The key to better health could lie in bacteria in your gut.
If you’ve ever suffered a bout of food poisoning, you know ingesting the wrong bacteria can wreak havoc on your gut. But not all microbes are bad.
In fact, about 100 trillion bacteria from an estimated 5,000 species live peacefully in or on you—that’s 10 times the number of human cells in your body. “The human microbiome is all of the bacteria within us,” says Kevin Dodd, MD, Medical Director of Gastroenterology at HealthAlliance, a member of the Westchester Medical Center Health Network (WMCHealth).But most of these bacteria occupy your gastrointestinal tract.
Bacteria are an integral part of your immune system and metabolism. They help you digest food, shore up your stomach and intestinal lining and even protect against other disease-causing bacteria.

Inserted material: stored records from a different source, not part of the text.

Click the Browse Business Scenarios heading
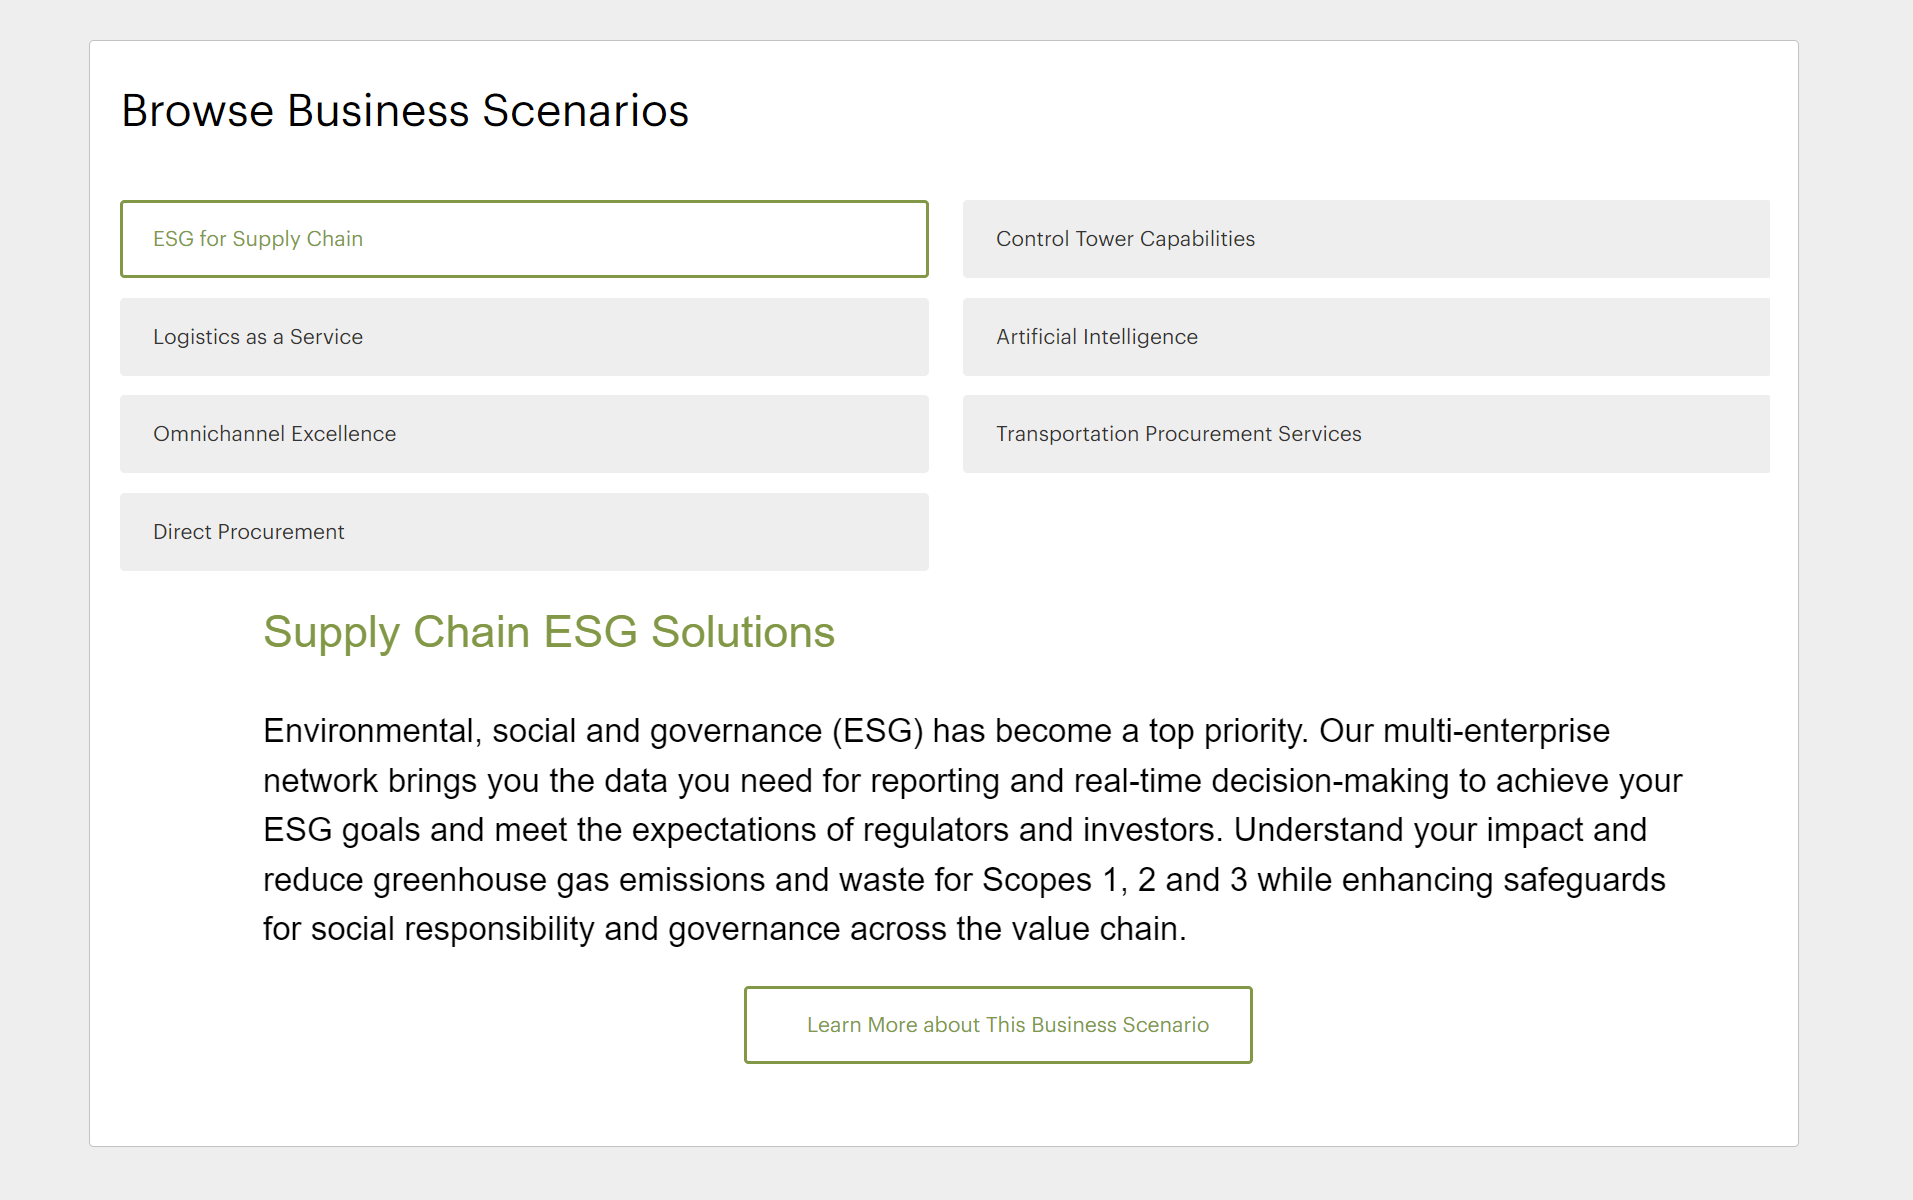The height and width of the screenshot is (1200, 1913). pos(405,111)
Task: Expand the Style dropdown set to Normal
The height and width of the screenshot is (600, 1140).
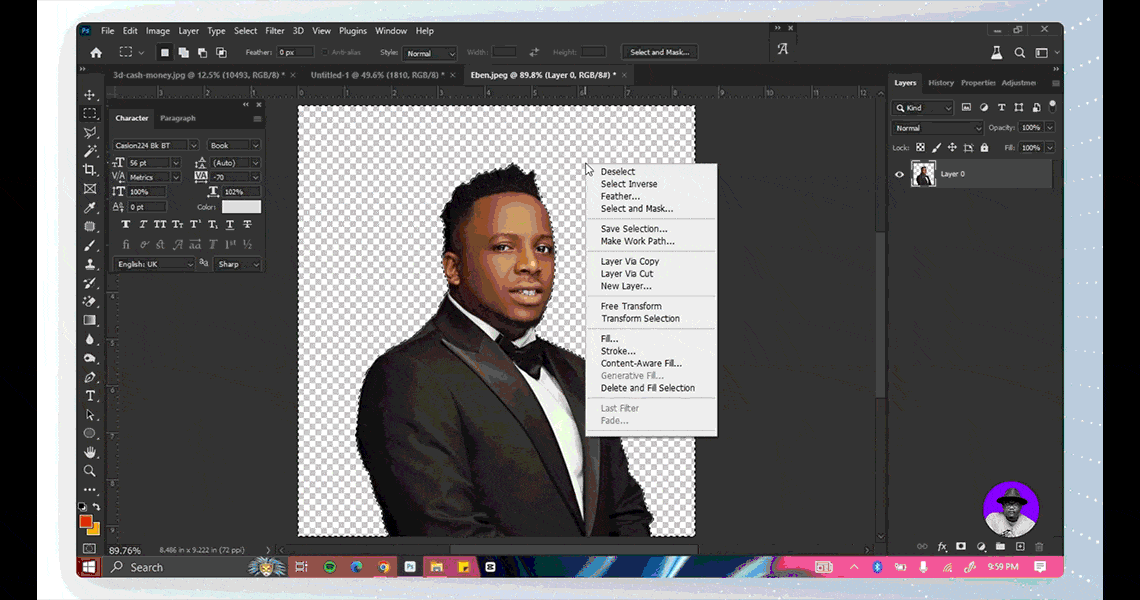Action: (430, 53)
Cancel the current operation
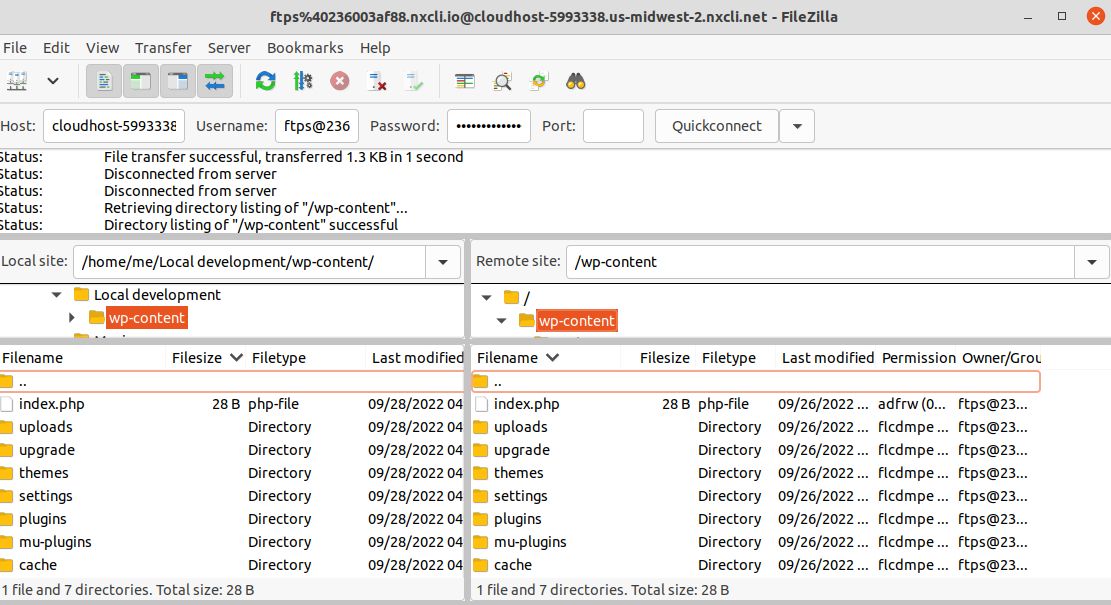The width and height of the screenshot is (1111, 605). click(340, 81)
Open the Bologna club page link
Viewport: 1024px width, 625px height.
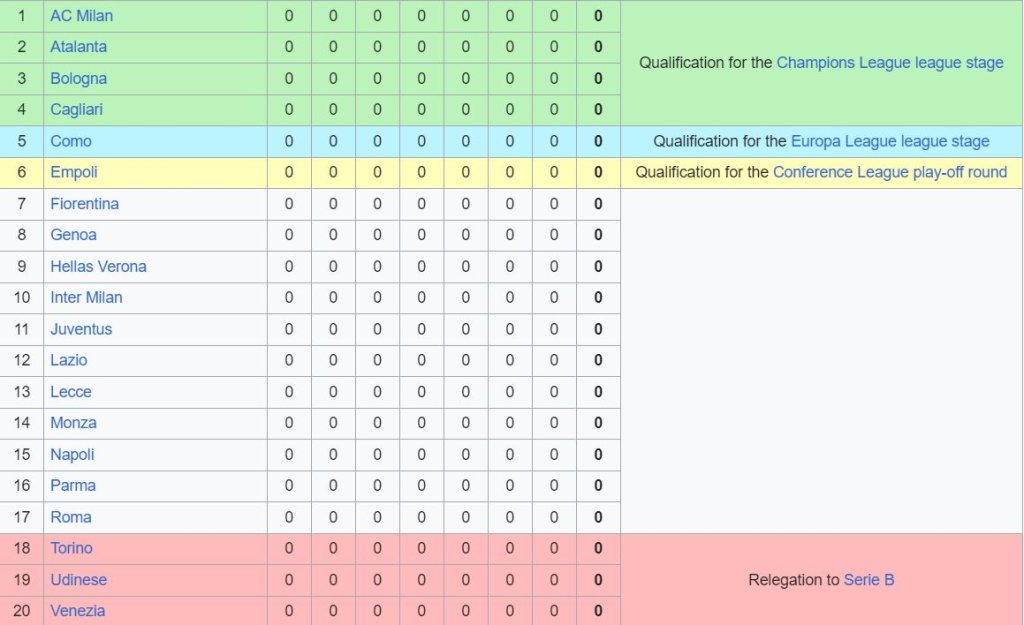coord(78,78)
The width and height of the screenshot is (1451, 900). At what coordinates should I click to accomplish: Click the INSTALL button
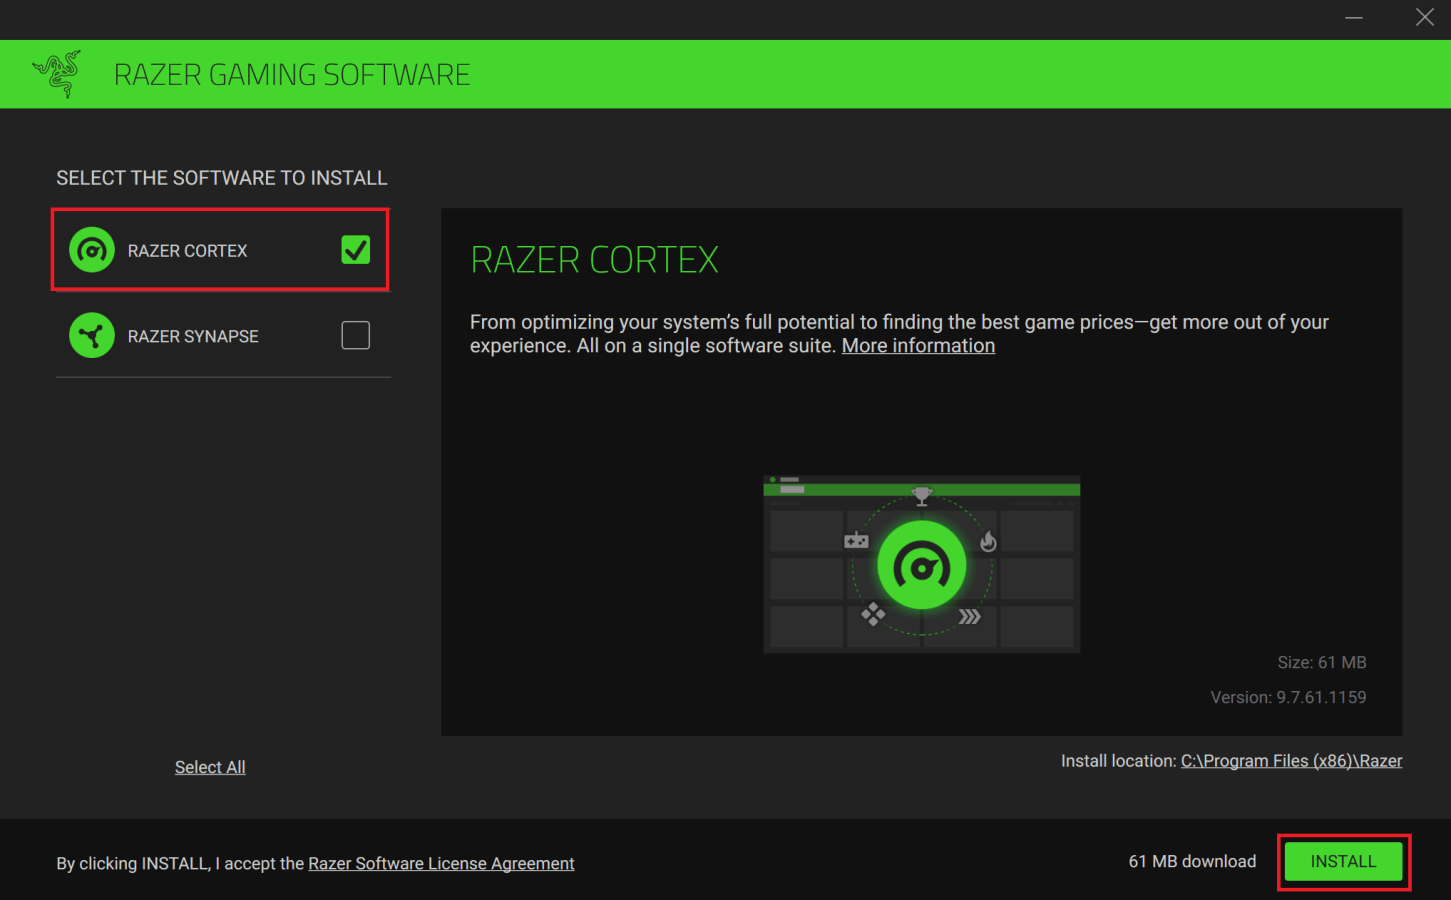(x=1343, y=861)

“The human microbiome is a very complex set of bacteria that we don’t know a lot about,” says Dr. Dodd. “But through research we’re learning how certain conditions are affected by it, and how we treat them more effectively.”
For example, the intestinal infection C. difficile is often resistant to treatment. But now doctors can treat it by transplanting fecal matter from a healthy donor into a sick person, usually through a colonoscopy or enema. “This helps restore the diversity of bacteria in the gut and can eliminate the illness-causing bug,” says Dr. Dodd.
Maintaining Gut Health
Maintaining this diverse population of beneficial bacteria not only protects your digestive tract, it also can impact serious conditions, including:
- Digestive diseases
- Heart disease
- Obesity, diabetes, and other metabolic conditions
- Colorectal, gastric, and other cancers
- Anxiety and depression
But many habits already recognized as healthy can boost gut health. For instance, eating a consistently healthy diet (think more fruits, vegetables and fiber and less fat and sugar) helps to better maintain your gut bacteria.
You should also use discretion with antibiotics. These powerful medications wipe out beneficial bacteria in addition to harmful pathogens. If your doctor recommends antibiotics for a bacterial infection, take them exactly as directed—finish the course of treatment, and don’t share prescriptions.
Replenish with Probiotics
Another option is probiotics – “good” microorganisms similar to natural gut bacteria that typically come in pill form or can be found in fermented foods like yogurt, soft cheeses or kefir.
“Yogurts like Activia are made to have more “good” bacteria like Lactobacillus bulgaricus and bifidobacteria, but they don’t contain as much as you’d find in a probiotic capsule,” says Dr. Dodd. “Yogurt also contains lactose, which further irritates the gut, so we usually recommend a probiotic capsule over yogurt.”
Dr. Dodd has seen great success with probiotics after a course of antibiotics and in patients with irritable bowel syndrome who experience gas and bloating.
But probiotics aren’t for everyone. “I don’t discourage it, but a healthy, active person who is eating well doesn’t really need to take probiotics,” says Dr. Dodd. “Consult with your doctor first, especially if you’re experiencing abdominal symptoms to make sure nothing serious is going on.”